Absrtact
Postaxial hypoplasia of the lower extremity, formerly termed as fibular hemimelia, is characterized by lower limb length discrepancy and a broad spectrum of anomalies involving the ipsilateral limb. It is a rare skeletal abnormality with an incidence of 5.7-20 cases per 1 million births. Herein, we present a young man with postaxial hypoplasia of the lower extremity who admitted to the hospital for a reason other than musculoskeletal complaints. While his limb length discrepancy was rather mild, the accompanying tarsal coalition was of an extensive form involving talus, calcaneus, navicular, and cuboid. Such extensive fusions of the hindfoot are very rare, and they are commonly associated with congenital syndromes such as postaxial hypoplasia of the lower extremity and Alpert syndrome.

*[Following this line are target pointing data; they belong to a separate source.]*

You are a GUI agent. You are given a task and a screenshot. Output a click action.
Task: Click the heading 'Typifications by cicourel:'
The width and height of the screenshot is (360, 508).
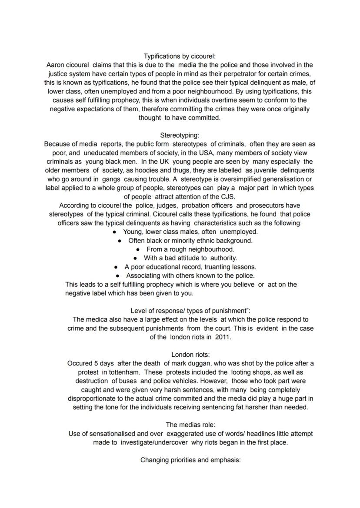point(180,56)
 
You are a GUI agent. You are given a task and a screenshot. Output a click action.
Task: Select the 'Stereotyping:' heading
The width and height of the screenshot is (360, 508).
point(180,135)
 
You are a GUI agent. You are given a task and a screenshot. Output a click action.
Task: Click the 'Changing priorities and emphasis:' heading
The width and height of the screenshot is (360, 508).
point(190,460)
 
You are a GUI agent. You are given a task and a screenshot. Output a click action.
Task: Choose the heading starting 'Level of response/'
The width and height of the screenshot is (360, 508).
point(190,311)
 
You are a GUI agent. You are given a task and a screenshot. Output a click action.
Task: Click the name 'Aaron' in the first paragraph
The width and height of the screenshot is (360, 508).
point(56,65)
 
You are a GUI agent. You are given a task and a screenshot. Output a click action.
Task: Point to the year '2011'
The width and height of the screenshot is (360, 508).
point(223,337)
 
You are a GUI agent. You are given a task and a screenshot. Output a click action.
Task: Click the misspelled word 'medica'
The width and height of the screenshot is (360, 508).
point(97,319)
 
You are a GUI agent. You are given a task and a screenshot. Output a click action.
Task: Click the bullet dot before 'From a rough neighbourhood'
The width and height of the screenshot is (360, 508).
point(138,249)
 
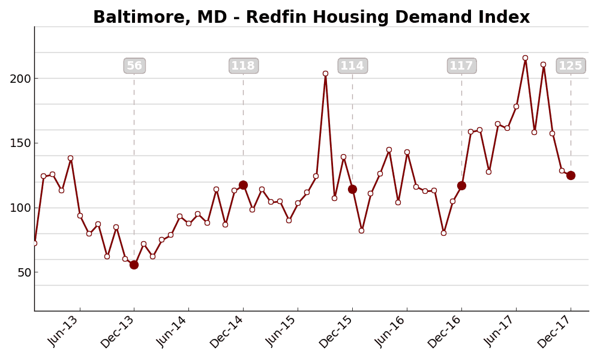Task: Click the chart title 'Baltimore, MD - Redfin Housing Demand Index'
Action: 311,17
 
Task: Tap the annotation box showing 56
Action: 134,66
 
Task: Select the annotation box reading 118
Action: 244,66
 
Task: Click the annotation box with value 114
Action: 352,66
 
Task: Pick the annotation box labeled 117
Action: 461,66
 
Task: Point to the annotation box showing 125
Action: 571,66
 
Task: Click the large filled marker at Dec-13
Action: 134,265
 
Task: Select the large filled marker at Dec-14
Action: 243,185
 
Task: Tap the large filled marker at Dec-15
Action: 352,189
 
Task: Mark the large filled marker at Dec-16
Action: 461,185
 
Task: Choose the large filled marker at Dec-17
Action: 571,175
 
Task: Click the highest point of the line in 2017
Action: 525,58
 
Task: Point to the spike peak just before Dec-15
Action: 325,74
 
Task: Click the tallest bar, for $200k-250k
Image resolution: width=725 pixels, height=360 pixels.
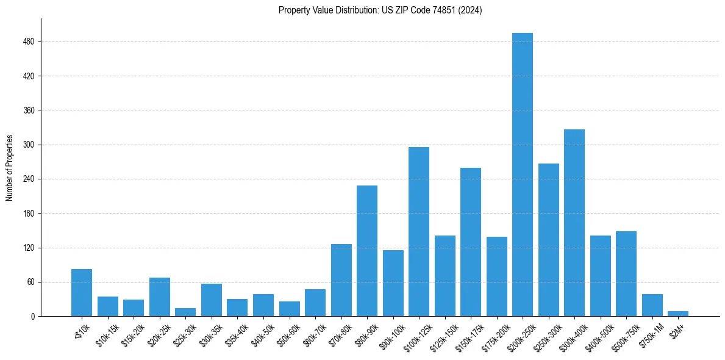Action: (522, 175)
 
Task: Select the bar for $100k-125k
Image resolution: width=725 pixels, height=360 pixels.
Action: (418, 232)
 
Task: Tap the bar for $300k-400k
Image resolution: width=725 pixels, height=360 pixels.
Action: (574, 223)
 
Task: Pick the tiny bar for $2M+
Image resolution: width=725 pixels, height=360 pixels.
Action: (678, 314)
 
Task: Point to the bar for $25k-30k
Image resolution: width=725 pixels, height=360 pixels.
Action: (185, 312)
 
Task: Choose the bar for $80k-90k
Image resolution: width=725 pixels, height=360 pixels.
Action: (366, 251)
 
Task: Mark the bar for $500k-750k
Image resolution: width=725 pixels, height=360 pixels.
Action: (626, 274)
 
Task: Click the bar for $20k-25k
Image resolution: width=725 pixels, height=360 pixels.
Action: (159, 297)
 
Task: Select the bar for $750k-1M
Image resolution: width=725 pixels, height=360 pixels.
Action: (652, 305)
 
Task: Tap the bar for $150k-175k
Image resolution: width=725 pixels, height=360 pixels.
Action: (470, 242)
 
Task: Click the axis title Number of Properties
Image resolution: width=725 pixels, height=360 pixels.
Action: (9, 168)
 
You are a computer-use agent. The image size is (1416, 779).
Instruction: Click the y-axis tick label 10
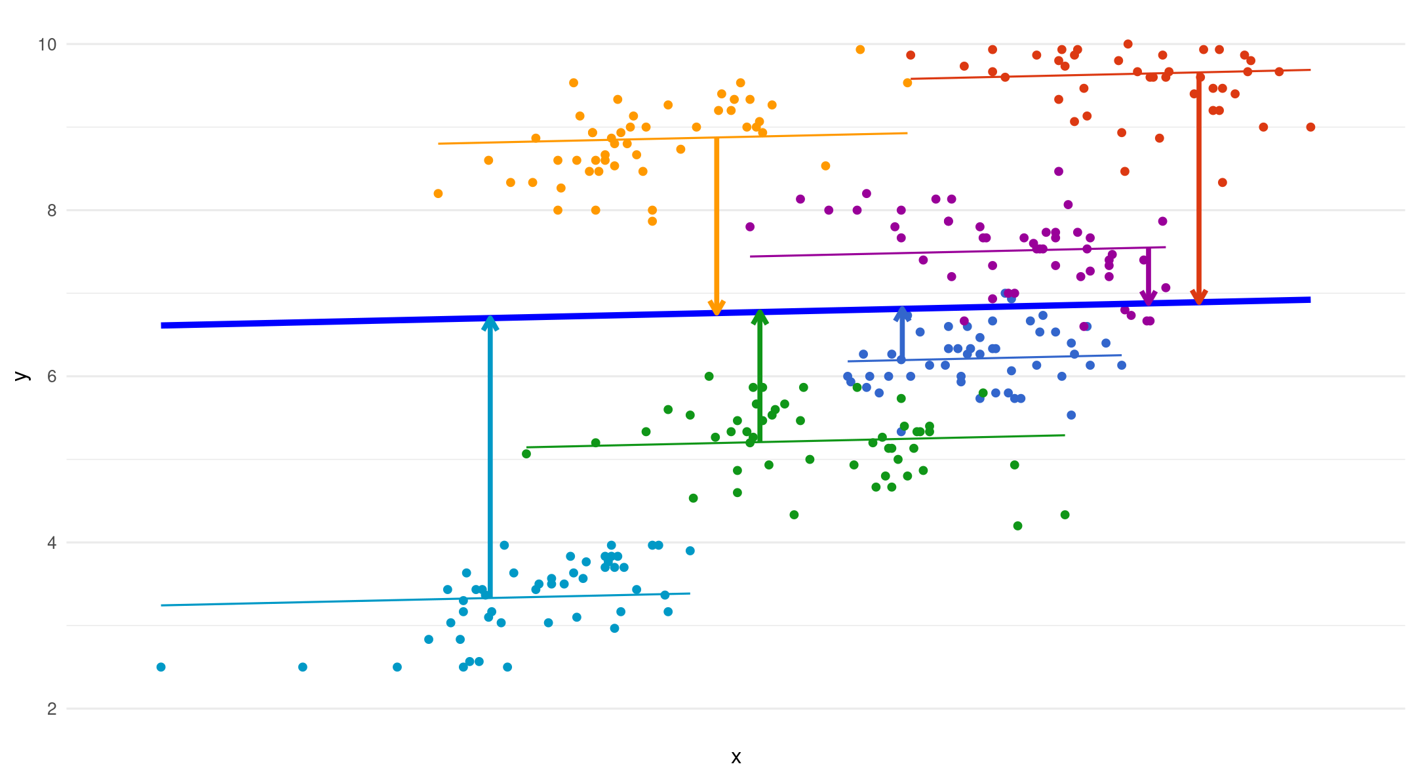(47, 45)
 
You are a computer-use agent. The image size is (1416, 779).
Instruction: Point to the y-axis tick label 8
(52, 210)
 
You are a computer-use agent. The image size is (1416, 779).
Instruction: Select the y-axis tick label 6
(52, 376)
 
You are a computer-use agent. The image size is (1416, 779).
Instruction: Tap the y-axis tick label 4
(52, 543)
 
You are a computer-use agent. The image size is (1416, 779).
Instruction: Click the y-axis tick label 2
(52, 709)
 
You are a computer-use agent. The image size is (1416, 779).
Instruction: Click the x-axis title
(736, 757)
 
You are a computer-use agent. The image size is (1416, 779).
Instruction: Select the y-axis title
(22, 376)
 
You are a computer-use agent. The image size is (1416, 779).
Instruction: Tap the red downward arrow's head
(1199, 298)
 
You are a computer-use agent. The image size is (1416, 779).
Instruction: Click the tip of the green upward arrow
(760, 312)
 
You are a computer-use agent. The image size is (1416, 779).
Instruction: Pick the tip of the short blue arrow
(903, 309)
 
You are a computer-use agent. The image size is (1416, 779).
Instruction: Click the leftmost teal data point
(161, 667)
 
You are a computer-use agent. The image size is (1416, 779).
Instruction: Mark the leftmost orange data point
(438, 193)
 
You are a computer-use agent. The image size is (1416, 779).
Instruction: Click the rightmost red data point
(1310, 127)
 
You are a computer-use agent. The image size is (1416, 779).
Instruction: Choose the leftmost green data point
(526, 454)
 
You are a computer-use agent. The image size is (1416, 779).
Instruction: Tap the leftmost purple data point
(750, 227)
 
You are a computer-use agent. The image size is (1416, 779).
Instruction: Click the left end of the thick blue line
(162, 325)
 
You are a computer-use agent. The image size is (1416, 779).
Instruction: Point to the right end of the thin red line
(1310, 70)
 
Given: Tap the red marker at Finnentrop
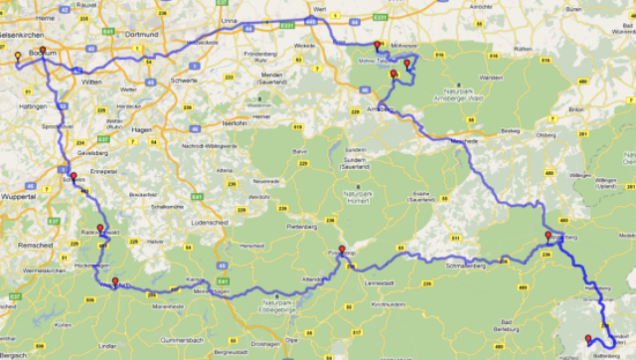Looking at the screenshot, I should coord(342,250).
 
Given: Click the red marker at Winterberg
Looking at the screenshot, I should coord(548,236).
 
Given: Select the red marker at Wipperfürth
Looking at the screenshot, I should coord(115,280).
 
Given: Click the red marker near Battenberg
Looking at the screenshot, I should coord(588,338).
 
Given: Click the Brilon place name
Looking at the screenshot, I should coord(574,108).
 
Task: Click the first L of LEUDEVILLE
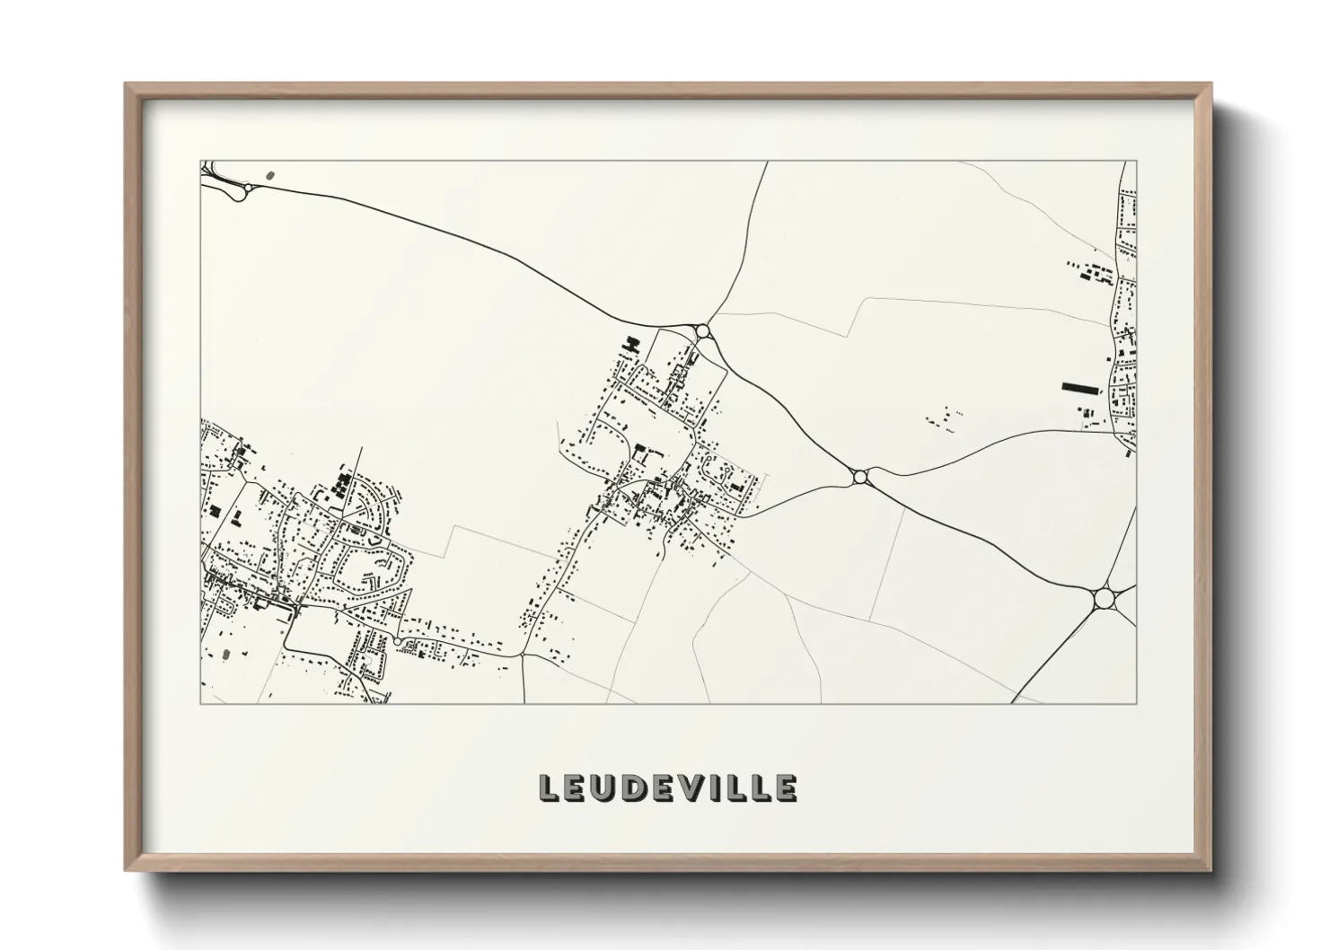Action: tap(548, 788)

Therefore, further investigation for accompanying abnormalities is needed in cases with extensive fusions of the hindfoot.
Keywords: Anisomelia, Fibular hemimelia, Subtalar coalition
Introduction
Postaxial hypoplasia of the lower extremity (PHLE), formerly termed as fibular hemimelia, is characterized by lower limb length discrepancy and a broad spectrum of anomalies involving the ipsilateral hip joint, femur, knee joint, tibia and fibula, ankle, and foot. Given the often associated abnormalities of the lower limb, the term postaxial deficiency may be more revealing than the term fibular hemimelia [1].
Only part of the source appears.